The Spider Woman Weaves a Dull Web in This Abortative Franchise Starter




“Dog’s got personality,” Jules explains to Vincent about his preference for dogs over pigs in the movie Pulp Fiction. “Personality goes a long way.” And so it is with movies. This is especially true for movies that have no budget for fancy costumes, sets, big stars, or armies of extras. All they can have is personality. It’s what separates dogs from pigs, and it’s what separates stylish classics like Jacques Tournier’s Cat People from movies like The Spider Woman Strikes Back.

The Spider Woman Strikes Back was a half-hearted attempt by Universal to launch a new horror franchise to take the place of their classic movie monsters, whose silver screen adventures were coming to an end by the late 1940s. As Dracula, Frankenstein, and the Wolfman were tangling with the likes of Abbott and Costello, the studio was casting about for their replacements, even as Universal saw that horror movies weren’t quite the draw they once were.

Enter the Spider Woman, and enter Gale Sondergaard, the actress fated to play her in two movies. Sondergaard first donned the role in 1943’s The Spider Woman (or Sherlock Holmes and the Spider Woman), where her character, named Adrea Spedding, matched wits with Basil Rathbone’s Holmes. Spedding was posited as the “female Moriarity,” but Holmes manages to foil her plot and she is arrested at the end of the film. Thus endeth the criminal career of The Spider Woman.

Sorta, kinda. 

As mentioned earlier, Universal wanted to find replacements for their fading horror movie icons, and they thought that maybe they had one in this particular criminal mastermind. The fact that she was a woman made her all the more novel an idea. Furthermore, pairing her up with Universal’s other new monster on the block, Rondo Hatton, and you got yourself a franchise, baby!

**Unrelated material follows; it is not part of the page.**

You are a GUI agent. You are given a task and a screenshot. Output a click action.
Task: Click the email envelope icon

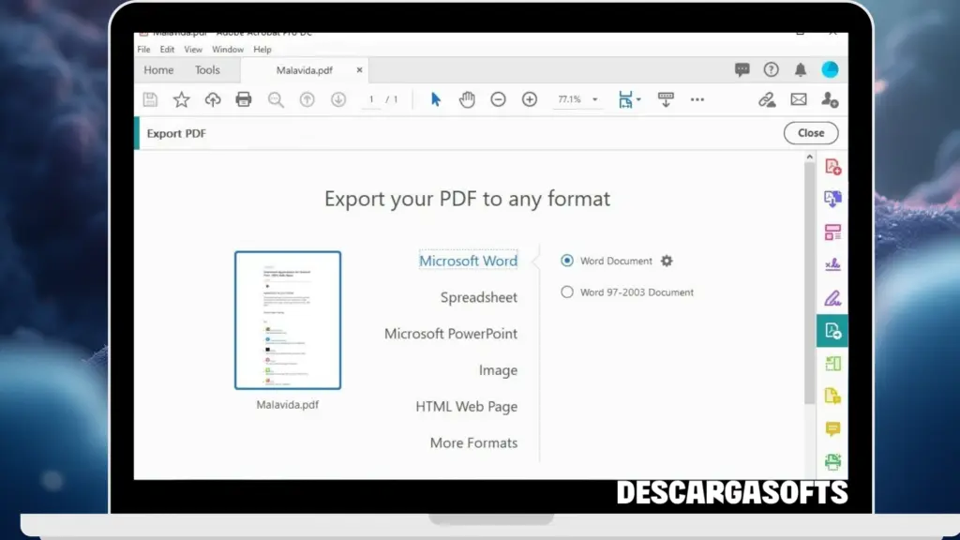799,99
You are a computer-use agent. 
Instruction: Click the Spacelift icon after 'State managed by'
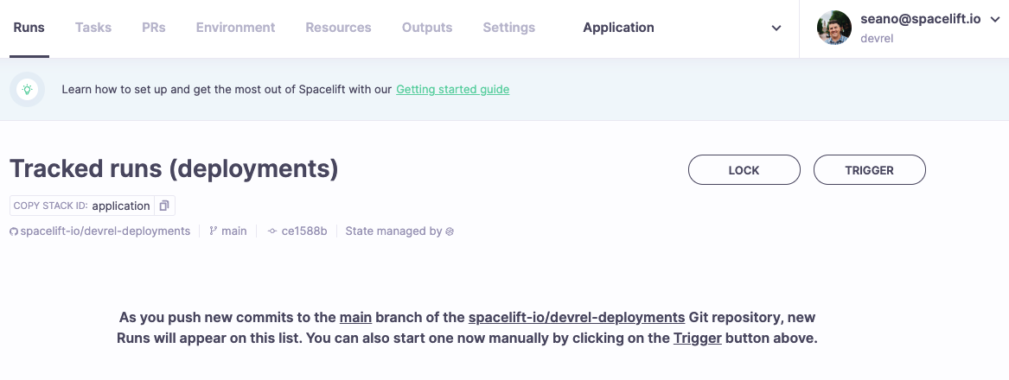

The problem was, no one involved in the making of The Spider Woman Strikes Back had any love for the material, and that included the studio itself. As stated, by the mid to late 40’s, horror movies weren’t the box office draw they once were. Maybe audiences were no longer in the mood after the real life horrors of the second World War. In any event, there simply wasn’t any money in it. If Universal was going to do horror, it would do so on the quick and cheap. Furthermore, Sondergaard had no interest in being a horror movie star. She was nominated for two Academy Awards, and won for her role in Anthony Adverse (1936). Horror movies were a large step down from that. She was under contract with Universal, however, and therefore had no say in the matter. Neither did the movie’s director, Arthur Lubin, who was threatened with suspension from the Studio if he refused to direct.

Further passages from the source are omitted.